The San Francisco school district saw a similar paradigm with Mission Prep. Experts with the Board of Education called the charter’s proposed curriculum “inadequate at best,” Wynns said. The district raised questions about teacher training, the school’s capacity to implement its disciplinary plan and its plan to teach English to English-language learners.
In response, Mission Prep’s board detailed the school’s plans to train teachers and teach English, and also stressed Henzerling’s extensive experience as a bilingual classroom teacher and teacher trainer.
Read the board’s full findings and Mission Prep’s response here.
The board also raised concerns about teacher pay, expressing doubts that the school could attract highly qualified teachers if it stuck to its plan to pay teachers less than the district average. The school district’s projected salary for 180 7-hour days is $61,070. Mission Prep budgeted $58,000 per teacher for 190 8-hour days.

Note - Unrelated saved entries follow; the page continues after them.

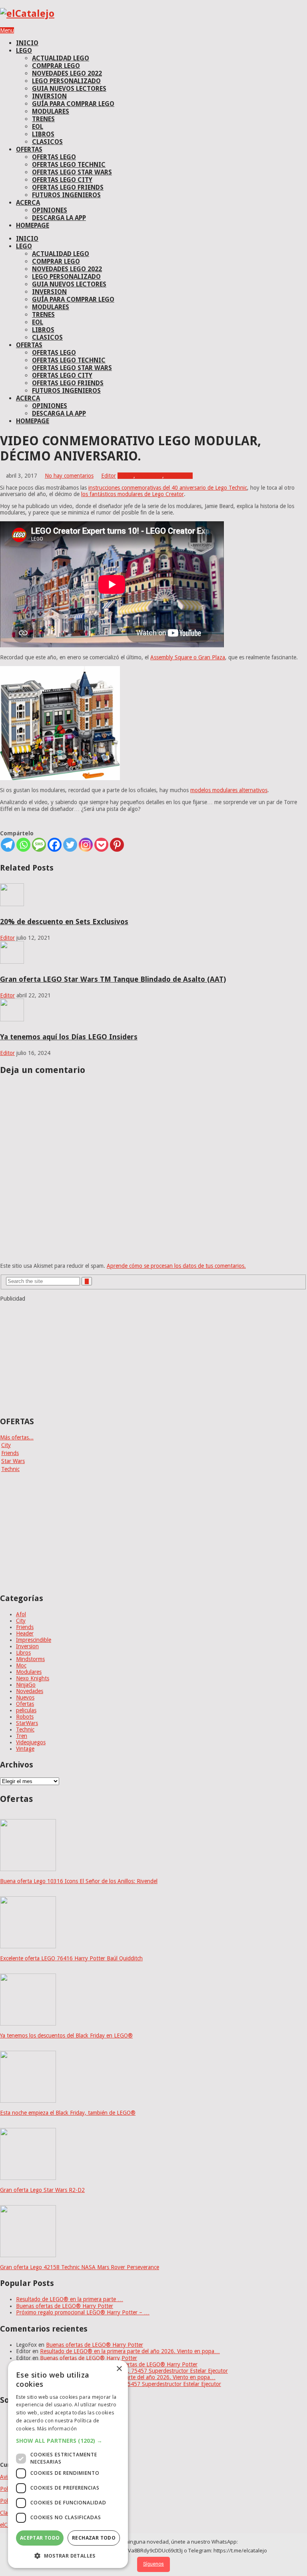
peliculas (26, 1710)
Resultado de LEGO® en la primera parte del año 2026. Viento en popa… (130, 2351)
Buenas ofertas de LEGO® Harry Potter (64, 2306)
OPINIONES (49, 210)
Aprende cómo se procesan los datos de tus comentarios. (176, 1266)
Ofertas (25, 1704)
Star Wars (13, 1461)
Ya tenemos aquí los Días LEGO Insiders (69, 1037)
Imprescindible (33, 1640)
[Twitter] (70, 845)
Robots (25, 1716)
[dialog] (68, 2464)
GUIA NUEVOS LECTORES (69, 88)
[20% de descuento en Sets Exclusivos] (12, 904)
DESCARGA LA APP (59, 218)
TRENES (43, 119)
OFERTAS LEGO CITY (62, 180)
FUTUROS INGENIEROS (66, 195)
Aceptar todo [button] (40, 2537)
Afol (129, 475)
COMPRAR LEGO (56, 66)
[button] (68, 2440)
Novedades (179, 475)
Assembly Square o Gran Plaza (187, 657)
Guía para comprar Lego (73, 104)
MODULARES (50, 111)
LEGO (24, 50)
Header (25, 1633)
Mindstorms (30, 1659)
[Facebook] (55, 845)
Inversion (27, 1646)
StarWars (27, 1723)
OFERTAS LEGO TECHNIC (69, 164)
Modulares (149, 475)
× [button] (119, 2369)
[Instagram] (86, 845)
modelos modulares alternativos (228, 790)
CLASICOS (47, 142)
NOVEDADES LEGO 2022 (67, 73)
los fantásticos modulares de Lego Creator (132, 494)
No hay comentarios (69, 475)
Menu (7, 30)
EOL (37, 126)
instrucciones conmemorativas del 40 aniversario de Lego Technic (167, 487)
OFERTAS (29, 149)
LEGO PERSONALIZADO (66, 81)
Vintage (25, 1748)
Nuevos (25, 1697)
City (6, 1445)
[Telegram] (8, 845)
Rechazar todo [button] (94, 2537)
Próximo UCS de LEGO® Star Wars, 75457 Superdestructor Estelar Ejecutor (135, 2371)
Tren (21, 1736)
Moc (21, 1665)
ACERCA (28, 202)
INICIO (27, 43)
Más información (57, 2428)
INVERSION (49, 96)
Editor (108, 475)
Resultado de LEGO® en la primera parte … (69, 2299)
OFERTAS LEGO (54, 157)
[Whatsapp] (23, 845)
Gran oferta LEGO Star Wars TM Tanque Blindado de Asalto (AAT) (113, 979)
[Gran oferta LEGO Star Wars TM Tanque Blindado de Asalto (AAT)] (12, 962)
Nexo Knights (32, 1678)
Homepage (32, 225)
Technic (10, 1469)
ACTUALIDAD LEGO (60, 58)
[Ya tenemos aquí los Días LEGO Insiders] (12, 1019)
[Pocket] (101, 845)
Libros (23, 1652)
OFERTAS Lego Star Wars (72, 172)
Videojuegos (31, 1742)
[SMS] (39, 845)
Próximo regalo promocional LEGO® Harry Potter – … (83, 2312)
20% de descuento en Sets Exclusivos (64, 921)
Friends (10, 1453)
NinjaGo (26, 1684)
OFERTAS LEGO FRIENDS (68, 187)
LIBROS (43, 134)
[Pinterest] (117, 845)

The school district report also said Mission Prep did not demonstrate as much support from parents of school-age children as it would have liked to see, noting that the school’s proposal was signed by 39 parents of kindergarten-age children, only 11 of whom lived in the Mission District.
“It is definitely a group of outsiders coming in and saying, ‘We can solve the educational problems in your community,’” said Wynns.
But Mission Prep’s board includes people who work with the Central American Resource Center in the Mission, the Bi-Rite businesses and the San Francisco Youth Commission. Henzerling also said Mission Prep held well-attended meetings with parents at neighborhood organizations.
Mission Prep has already heard from a number of parents who want to enroll their children, Henzerling said. The enrollment process will be launched next month.
“We’re just focused on the work at hand,” Henzerling said. “We’re grateful for all the community organizations and families that have rallied around Mission Prep and supported the charter authorization.”
School officials will now focus on outreach and student recruitment, securing a location, refining curriculum and securing funds to supplement state-per-pupil allocations, Henzerling said.
Recent research suggests that, taken as a whole, charter schools don’t outperform traditional public schools.
“It turns out to be harder to create a good school than anyone realizes,” said Ravitch. “There are charters that do a bang-up job, and charters that are really awful. But most fall in the middle.”
San Francisco’s charter schools show that variability; see the chart above for a comparison of selected charter and public schools in the city.
A 2010 study by Stanford University found that California’s charter schools performed at about the same level as traditional public schools, though English-language learners in charter schools appeared to do better than those in traditional public schools.